A mammoth native of Wyoming of some odd million years ago, 67 feet long with a stomach cavity as big as the kitchen of a Harlem flat
By Walter L Beasley
Professor Henry Fairfield Osborn, curator of the department of vertebrate paleontology of the American Museum of Natural History, who planned and directed the mounting of the skeleton of the gigantic dinosaur-brontosaurus recently uncovered to public view, has accomplished an epoch-making task and presented one of the most noteworthy contributions to science ever made in this country.
For the first time, the world now has a vivid glimpse of the actual size and appearance of the mighty and unfamiliar beasts who roamed the primeval marshes and lagoons of our western continent and other parts of the globe some 3,000,000 to 12,000,000 years ago.
Charles R Knight has produced a model in clay under the direction of Prof. Osborn which is considered an ideal and perfect representation of the ancient creature in life. This is seen under the mounted skeleton. Mr Knight is recognized as the leading authority on the restoration of extinct life.
The brontosaurus was one of the largest animals that ever lived and walked on four legs, being nearly 67 feet long, 15-1/2 feet high and weighing 90 tons. The head, only 26 inches long, was not found, and has been partly reproduced by the knowledge gained from other specimens, especially from the skull of a related form called morosaurus, of which a nearly perfect example was obtained from previous explorations. Some other missing parts have been supplied from a skeleton in the Yale museum which equals this one in size, but which the Yale authorities have not yet been able to mount, principally for lack of space in their halls.

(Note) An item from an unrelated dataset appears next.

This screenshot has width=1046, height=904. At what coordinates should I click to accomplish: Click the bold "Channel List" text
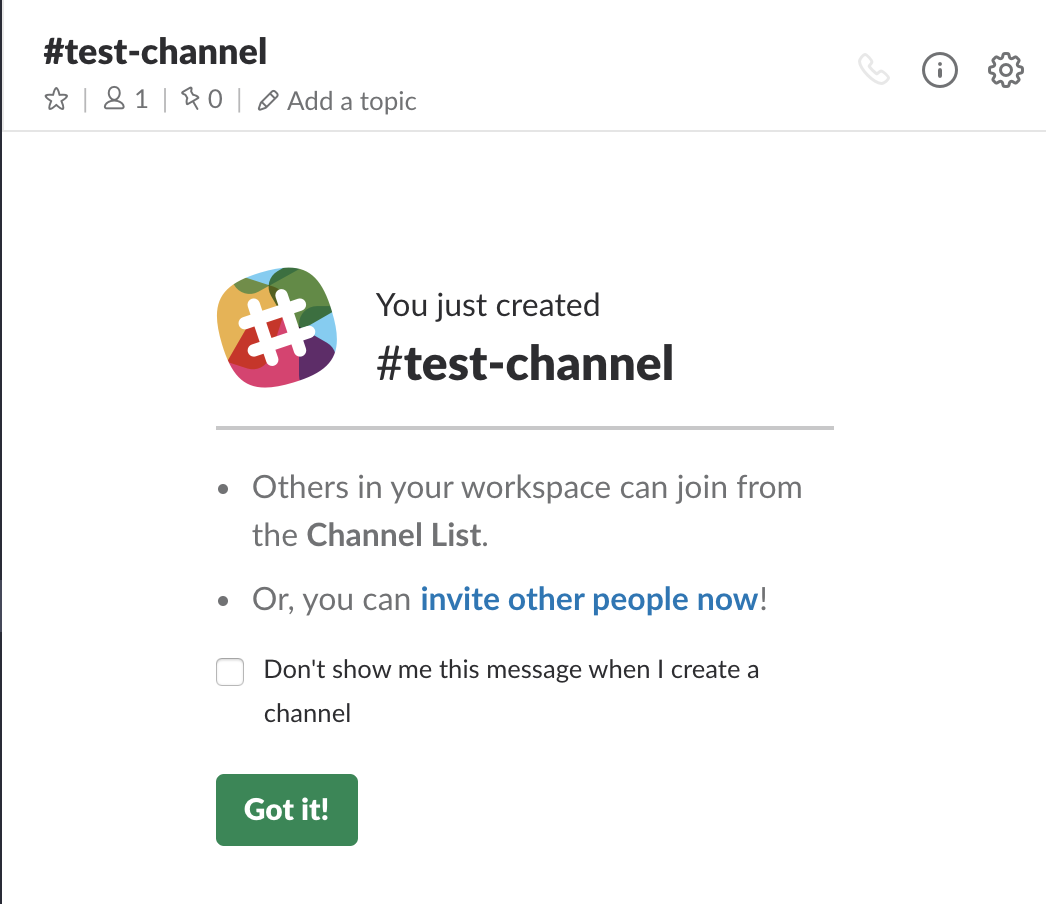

The length of the tail was 31 feet d inches, the neck 17 feet. The cavity of the body equalled that of the average flat kitchen, having space for a table around which a family of six persons could dine. Three cavalrymen could easily ride abreast between the front and hind legs. A footprint would nearly have covered a square yard of earth, while head and tail would protrude beyond the length of two Broadway street cars. In height, it would have towered above two elephants.

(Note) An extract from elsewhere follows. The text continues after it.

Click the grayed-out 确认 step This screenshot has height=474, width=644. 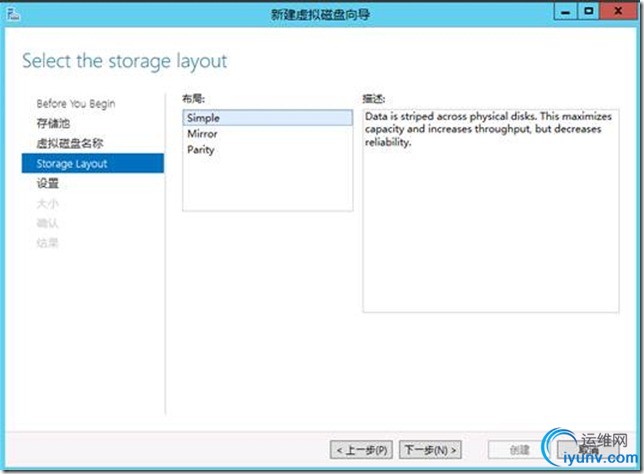pos(48,223)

As a fossil find, it surpasses all others in existence, while the difficult engineering points embodied in its structure are a paleontological triumph, establishing a new process for heavy fossil mounting. Hitherto no institution has ever attempted to mount a complete fossil skeleton of such enormous proportions, although dinosaur skeletons of smaller size have been mounted in the Brussels and Yale museums.

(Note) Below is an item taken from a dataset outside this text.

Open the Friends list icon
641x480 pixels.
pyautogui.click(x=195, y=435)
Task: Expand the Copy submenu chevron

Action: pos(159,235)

Future scientists here and abroad will have to pattern after Prof. Osborn’s great masterpiece, which is destined to stand as a fitting monument to the superior knowledge, skill and technique possessed by this ardent and scholarly paleontologist.
As an educational feature it is unrivaled, being far more impressive to young and old than volumes of dry text books. No exhibit has ever before started and created such widespread interest in public and scientific circles as has this strange and mighty representative of the past.
The time employed in the preparation of this wonder of wonders for exhibition is astonishing. Extracting the lengthy creature’s form from the rock matrix, patching up and restoring fragmentary and missing parts in the laboratory and constructing and putting together the massive bones of the body in their final state have consumed the attention of Prof. Osborn and his staff of able assistants for seven years.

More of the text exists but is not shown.